A large palindrome in Mycobacterium leprae

I have found a number of sizable palindromes in Mycobacterium leprae Br4923. I report two here.

The larger one is 74 bases long:

GGTGCTTGTTTTGCAATCTCGACCATTACCTGGCCTTAAGGCCAGGTAATGGTCGAGATTGCAAAACAAGCACC

This is a true palindrome (in that the reverse complement of the sequence exactly equals the sequence). It occurs precisely once (hence is not a CRISPR) in pseudogene MLBr01586, which appears to be an analog of M. tuberculosis soluble secreted antigen MPT53. The pseudogene in question, of length 489 bases, is flanked on one side by a pseudogene that appears to be an analog of a 23S rRNA methyltransferase, and on the other side by a pseudogene that is an analog of a putative "integral membrane protein."

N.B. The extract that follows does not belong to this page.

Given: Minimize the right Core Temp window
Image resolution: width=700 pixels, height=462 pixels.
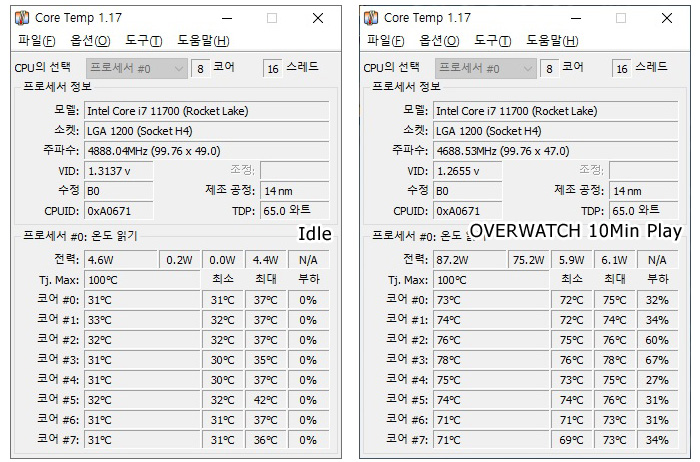Looking at the screenshot, I should (x=576, y=18).
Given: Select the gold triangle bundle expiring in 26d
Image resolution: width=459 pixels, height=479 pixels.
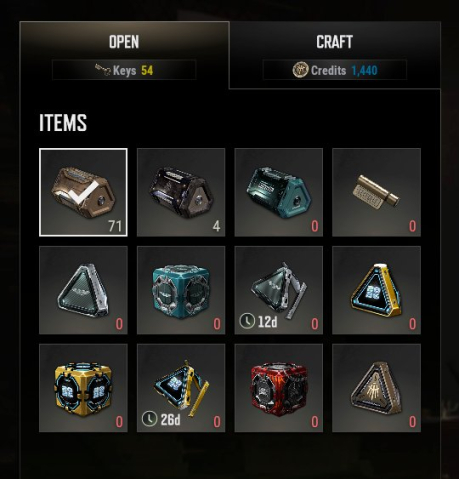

MLBr01586 has a G+C content of 56.4%. The pseudogenes on either side of it have G+C contents of 59% and 60%.

The palindrome is long enough to fold back on itself to produce a hairpin-like secondary structure of substantial size. Its function, if any, is of course unknown.

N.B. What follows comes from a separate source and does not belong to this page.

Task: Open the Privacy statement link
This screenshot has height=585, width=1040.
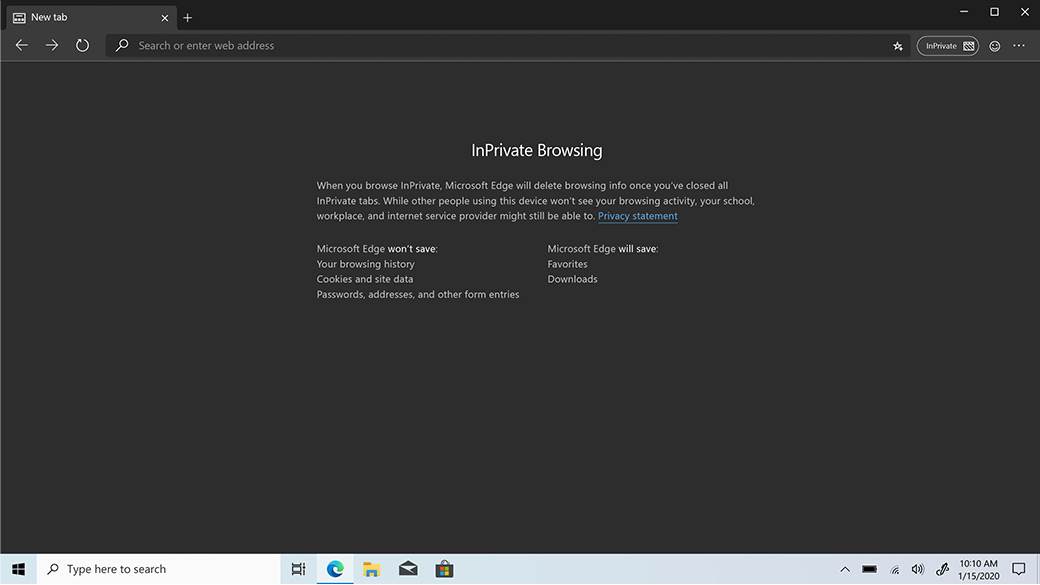Action: coord(637,216)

A palindrome of length 60 can be found in pseudogene MLBr00038:

TACCTTGGTTAGGGCATAGCCGCTGTGCAGCTGCACAGCGGCTATGCCCTAACCAAGGTA

MLBr00038 has a G+C content of only 47% and appears to be an analog of Type VII secretion protein EccE from Mycobacterium malmoense (and others), which has a G+C content of 72%.

The rather advanced AT shift of the pseudogenes is consistent with runaway accumulation of random mutations. The existence of long, intact palindromes in the midst of such mutational mayhem is surprising, leading one to wonder whether secondary structure is preferentially conserved in pseudogenes, even as codons degrade. Indeed, maybe that's one reason why the pseudogenes continue to exist after an estimated 9 to 20 million years. Their secondary structures are needed.